Sorry if this sounds obvious, but why bother with Eircode at all? I got house insurance quote yesterday and just gave the "normal" address, Eircode never even came up. Why are you bothering with it at all?


----------



## galway2014 (10 Feb 2017)

unfortunately Allianz are requiring it


----------



## llgon (10 Feb 2017)

Mandatory with AIG as well.
I was in the same situation with last renewal in December.  The Eircode assigned to our house gives a different address but AIG said we must use the Eircode and that address.
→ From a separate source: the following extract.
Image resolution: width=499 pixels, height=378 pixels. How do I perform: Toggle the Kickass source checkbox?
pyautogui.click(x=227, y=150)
Post still gets to us.  Have no mortgage issue with it so far.  I didn't think Eircode were fixing these problems?


----------



## elcato (10 Feb 2017)

llgon said:


> The Eircode assigned to our house gives a different address


But does that prove that the eircode is wrong ? It may be that the underlying software used to check it is wrong. I guess if it is though that the insurance company would be thinking somethings afoot.


----------



## Leo (10 Feb 2017)

If you use the map feature on the Eircode site to find does that give you the value they're expecting?

Alternatively phone the companies or a broker directly for a quote. Most are just using the Eircode as a means of ensuring the data entered on the web forms is accurate and matches a known address.


----------



## llgon (10 Feb 2017)

Leo said:


> If you use the map feature on the Eircode site to find does that give you the value they're expecting?
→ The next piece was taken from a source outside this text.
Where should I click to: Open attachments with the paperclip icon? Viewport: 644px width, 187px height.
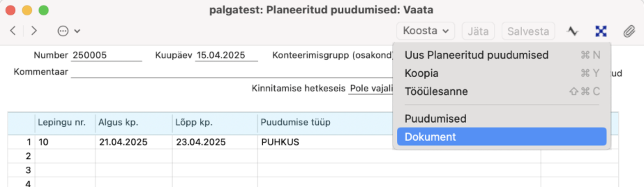click(629, 31)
In my case when my house is identified on the map the Eircode is given with an address that is incorrect.  I've tried it from multiple devices so I don't think it's a software issue.

I believe this is quite a common problem in rural areas as Eircode used information from a variety of old databases without sufficient checks to see if the information was correct.


----------



## galway2014 (19 Feb 2017)

just to follow up on this, i managed to get coverage from allianz through a broker who did not request my eircode, however the premium was higher that the online quote. I did contact geodirectory (the company who manage the eircode database) they have recognised the mistake and have updated the eircode database to reflect the correct eircode.


----------